The canopy above starts to clear and the sky becomes more and more visible. With every step I see less green vegetation until finally all that is above me is the bright sky filled with white puffy clouds. At the sight of the heavenly sky, a tear streams down my cheek. I know what this means. I am going to die and my death is fastly approaching.

The tribesmen drop me down onto the dirt ground and I fall to my knees. I look around and see that we are in a small valley. The jungle grows all around us, but where we have gathered is barren of any trees or vegetation. It is a vast plane of nothing but dirt and weeds. And a fire pit with five large wooden posts circling around it.

I finally spot Josh. He is ten feet away to my left. The look of anger on his face is terrifying.
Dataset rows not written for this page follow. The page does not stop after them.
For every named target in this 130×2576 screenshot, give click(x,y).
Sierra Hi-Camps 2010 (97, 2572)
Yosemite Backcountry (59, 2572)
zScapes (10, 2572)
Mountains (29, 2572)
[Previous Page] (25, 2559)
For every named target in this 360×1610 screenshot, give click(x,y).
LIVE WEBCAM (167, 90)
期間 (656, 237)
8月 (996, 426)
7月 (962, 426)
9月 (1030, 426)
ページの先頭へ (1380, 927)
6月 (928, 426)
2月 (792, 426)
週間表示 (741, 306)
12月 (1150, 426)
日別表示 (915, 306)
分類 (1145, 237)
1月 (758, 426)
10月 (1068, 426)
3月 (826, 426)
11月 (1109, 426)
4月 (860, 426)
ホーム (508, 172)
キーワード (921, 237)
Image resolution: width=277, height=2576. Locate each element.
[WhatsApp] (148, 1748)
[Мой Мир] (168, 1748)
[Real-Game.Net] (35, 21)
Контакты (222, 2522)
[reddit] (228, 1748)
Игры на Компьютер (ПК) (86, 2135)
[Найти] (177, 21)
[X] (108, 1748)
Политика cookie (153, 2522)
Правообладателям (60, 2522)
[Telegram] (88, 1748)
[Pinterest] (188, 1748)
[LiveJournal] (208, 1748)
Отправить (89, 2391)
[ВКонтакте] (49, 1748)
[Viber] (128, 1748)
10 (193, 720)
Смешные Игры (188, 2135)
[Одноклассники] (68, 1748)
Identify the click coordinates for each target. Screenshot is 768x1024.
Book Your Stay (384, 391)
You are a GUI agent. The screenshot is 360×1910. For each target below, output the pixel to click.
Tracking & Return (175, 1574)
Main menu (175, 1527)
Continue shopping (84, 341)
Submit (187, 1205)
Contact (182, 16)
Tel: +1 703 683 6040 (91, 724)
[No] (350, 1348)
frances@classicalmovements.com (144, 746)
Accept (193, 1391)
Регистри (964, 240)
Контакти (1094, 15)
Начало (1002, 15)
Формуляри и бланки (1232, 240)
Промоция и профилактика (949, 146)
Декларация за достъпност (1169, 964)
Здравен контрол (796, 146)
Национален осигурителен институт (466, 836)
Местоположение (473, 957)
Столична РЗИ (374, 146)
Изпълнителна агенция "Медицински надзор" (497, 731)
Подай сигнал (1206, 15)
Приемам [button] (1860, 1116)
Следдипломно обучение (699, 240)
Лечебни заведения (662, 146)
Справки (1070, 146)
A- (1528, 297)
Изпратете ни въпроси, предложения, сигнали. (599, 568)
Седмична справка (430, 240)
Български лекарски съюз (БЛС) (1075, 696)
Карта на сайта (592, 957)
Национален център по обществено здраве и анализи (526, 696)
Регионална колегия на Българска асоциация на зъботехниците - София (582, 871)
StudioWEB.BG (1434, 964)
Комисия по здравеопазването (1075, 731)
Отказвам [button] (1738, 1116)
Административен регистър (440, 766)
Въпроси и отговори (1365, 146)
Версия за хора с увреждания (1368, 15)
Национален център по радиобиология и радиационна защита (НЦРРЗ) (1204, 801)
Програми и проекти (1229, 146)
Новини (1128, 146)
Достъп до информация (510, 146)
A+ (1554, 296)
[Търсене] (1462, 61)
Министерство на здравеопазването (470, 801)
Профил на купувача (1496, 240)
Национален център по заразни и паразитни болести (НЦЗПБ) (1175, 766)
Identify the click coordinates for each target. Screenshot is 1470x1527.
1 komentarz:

When his eyes meet mine, his expression softens and he smiles.

"Tie them up," Traverse calls out.

The tribesmen then usher us to the wooden posts, placing us across from each other. They turn us so that our backs are facing the fire pit. I cannot not see Josh from where I am. And I still cannot speak. Another tear rolls down my face as I realize I am to die alone, with no one to comfort me in my final moments. I am going to die and be able to tell him how truly sorry I am forever dragging him into this. The tears continue to stream down.

They begin to tie my hands behind my back and around the wood. They do the same with my feet, ensuring that I am secured tightly to the post and unable to move.